▶ [WHAT THE TASK ASKS]: Edit the passage from "Our foremothers did" to "with your moaning.", changing "horses" to "trains".
··· SOURCE PASSAGE ···
More honestly, we’re going to talk about me; or, we’re going to talk about my gender as it relates to yours. No. Don’t worry. There will be no whiny “You Go Girl” drivel about A Woman’s Right to Shoes. I hate that shit.
In fact, there’s a lot of stuff about perky women that makes me long to grow a penis. I don’t like their fascination with handbags and cupcakes. I don’t like the way they keep scrapbooks. I don’t like it when they say “women are really good at multitasking” and demonstrate this through buying kitten-heels, scrapbooking and ramming cupcakes in their pie-holes all at once.
I mean, if you’re so good at multitasking, stop buying things, shut the hell up and become an urban planner. Don’t waste your neurological gifts whining “blah blah blah women are so much smarter than men” but doing ABSOLUTELY NOTHING to bear this out in civic life.
Our foremothers did not throw themselves in front of horses so you could buy the Gossip Girl boxed-set, you self-centred, over-spending bint. Shut up and measure housing density and re-route the traffic; I’ve had it with your moaning.
But, we’re getting ahead of ourselves.
There is a critical thing you should know about women which is rarely discussed. To wit: they have an aching need to be told that they’re hideous. I know this seems odd. Given the dollars and energy women expend in bra and diet technology and the horseshit they produce like “All women want to be thought of as beautiful”, you might reasonably think that all women want to be thought of as beautiful. Not so. From about the age of fourteen, nearly all women will do whatever they can to get you to call them ugly or, even better, fat.
This strange feminie urge is universal and generally proceeds something like:
Helen: “What do you think of this new chemise?”
Man: “I want to fly my love-plane into Ground Zero this very minute! You look really hot and curvy! “
Helen: “Are you calling me fat?”
Man: “Wow. Your arse looks great in those jeans.”
Helen: “Are you calling me fat?”
Man: “I believe public response to the proposed Carbon Tax has been negative and extreme.”
Helen: “Yes. Excise could be an effective way of cutting emissions and showing leadership in the region.”
Man: “Moderate reform for middle-income earners is good, too.”
Helen: “Are you calling me fat?
··· LISTED RECORDS ···
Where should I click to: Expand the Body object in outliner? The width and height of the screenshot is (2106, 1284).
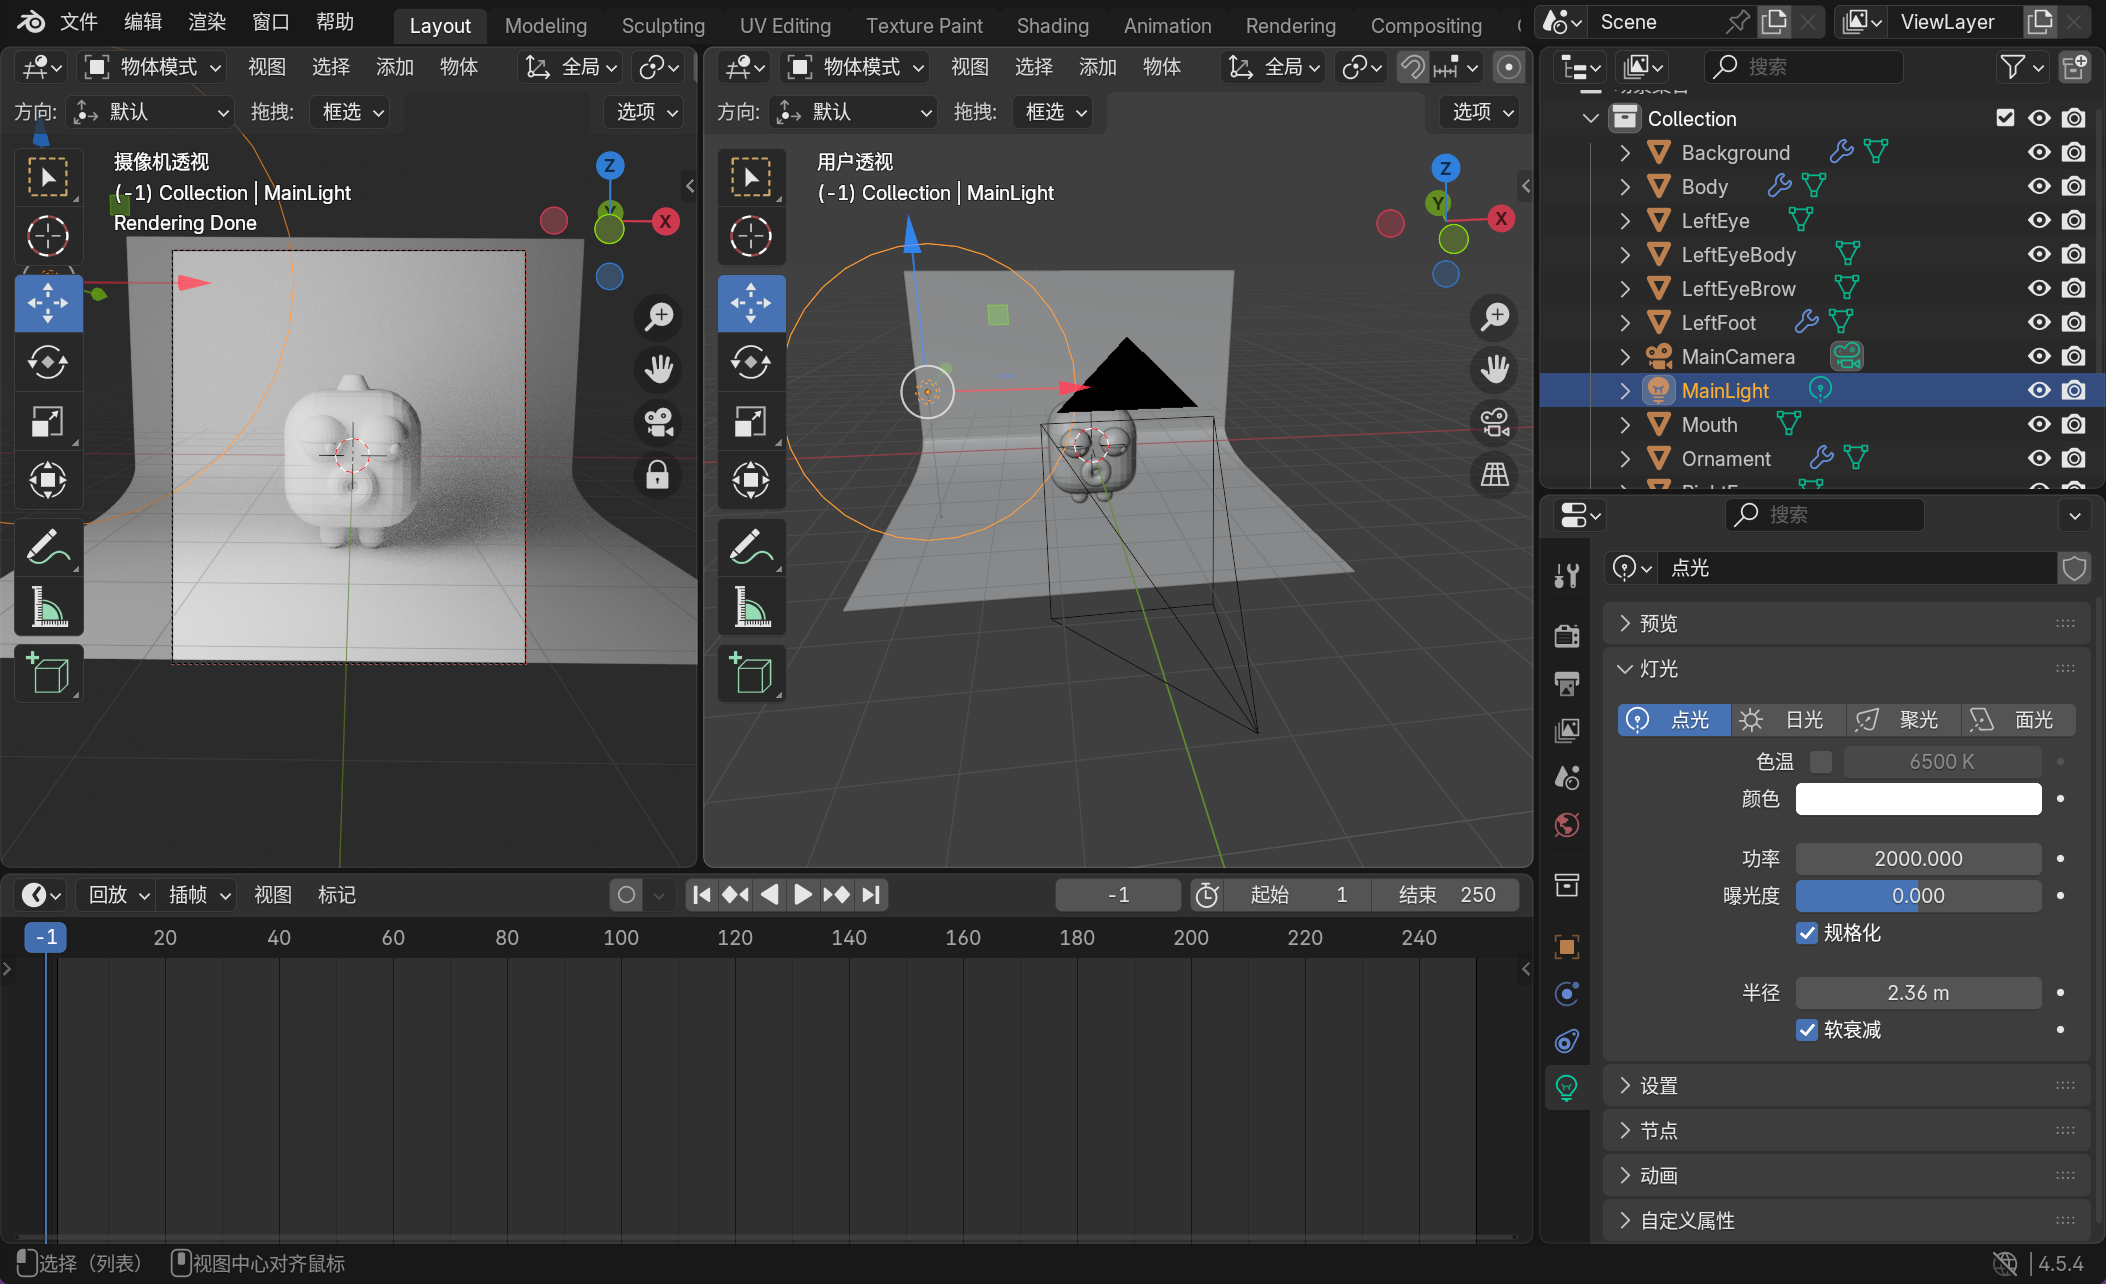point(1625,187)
···
··· LISTED RECORDS ···
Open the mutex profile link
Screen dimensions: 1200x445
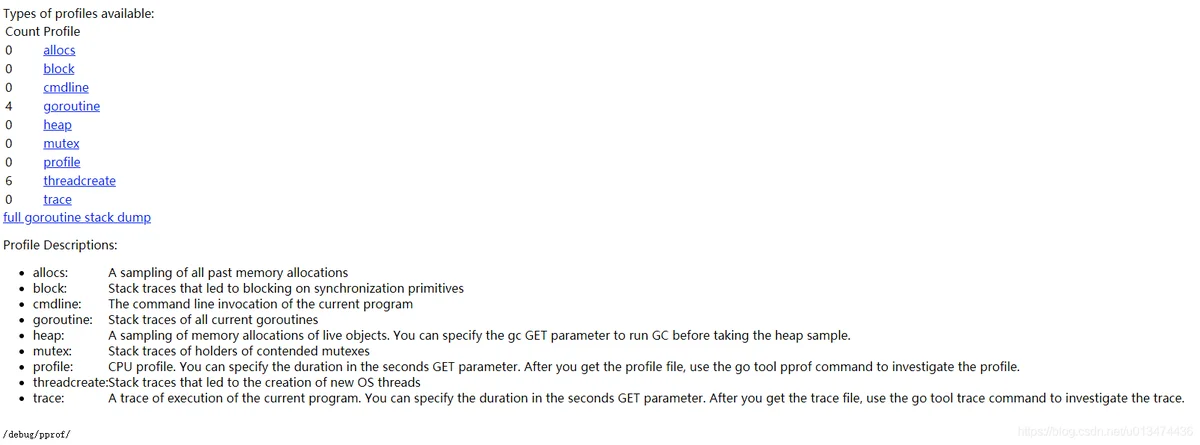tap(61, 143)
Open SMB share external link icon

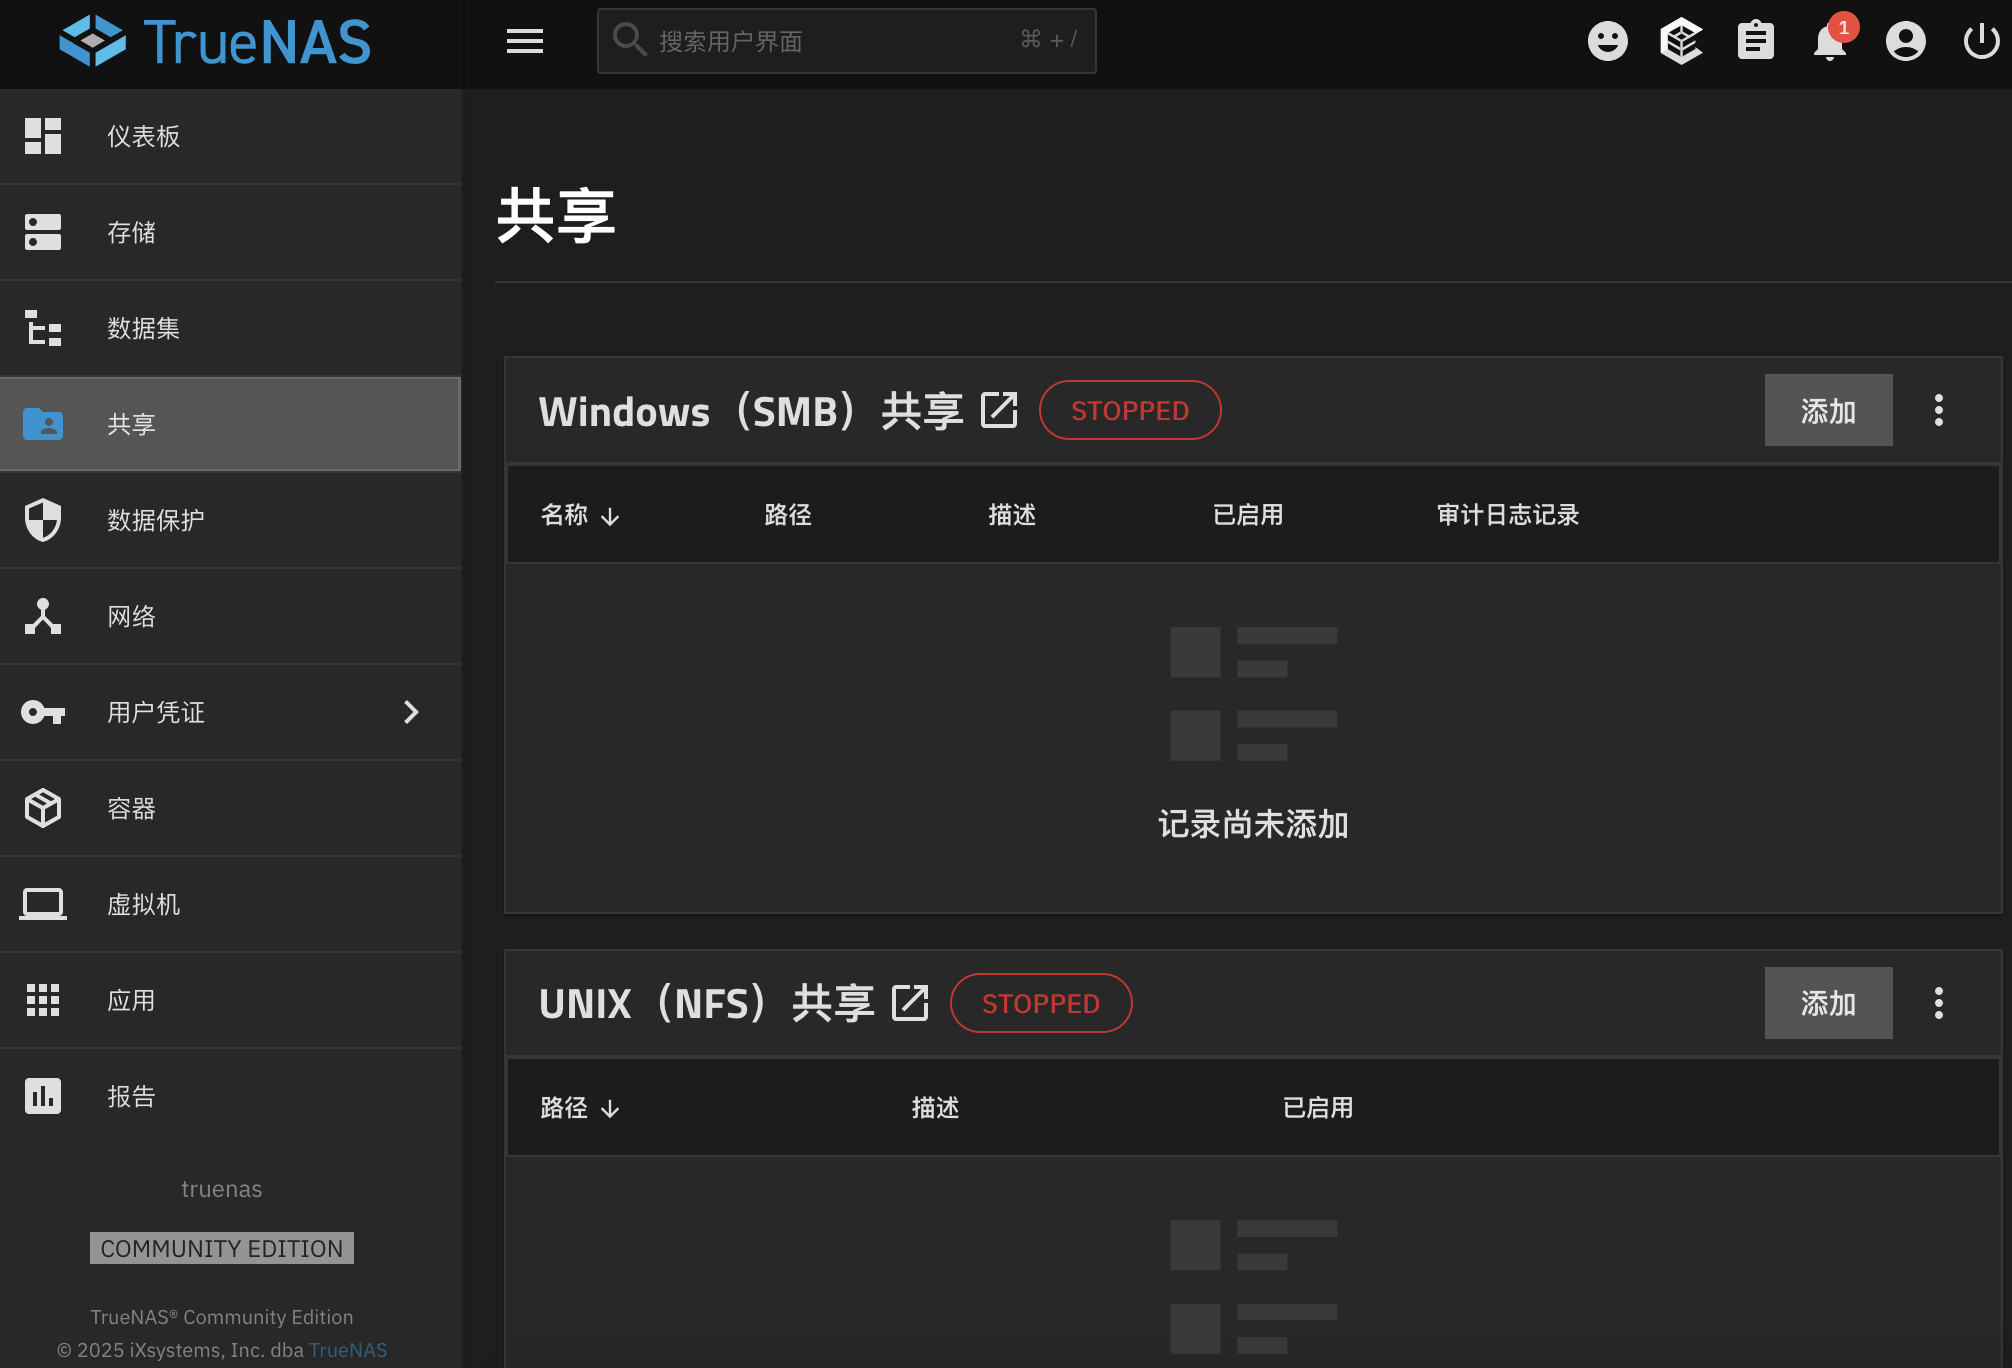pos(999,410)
···
▶ [WRITTEN REPLY]:
Our foremothers did not throw themselves in front of trains so you could buy the Gossip Girl boxed-set, you self-centred, over-spending bint. Shut up and measure housing density and re-route the traffic; I’ve had it with your moaning.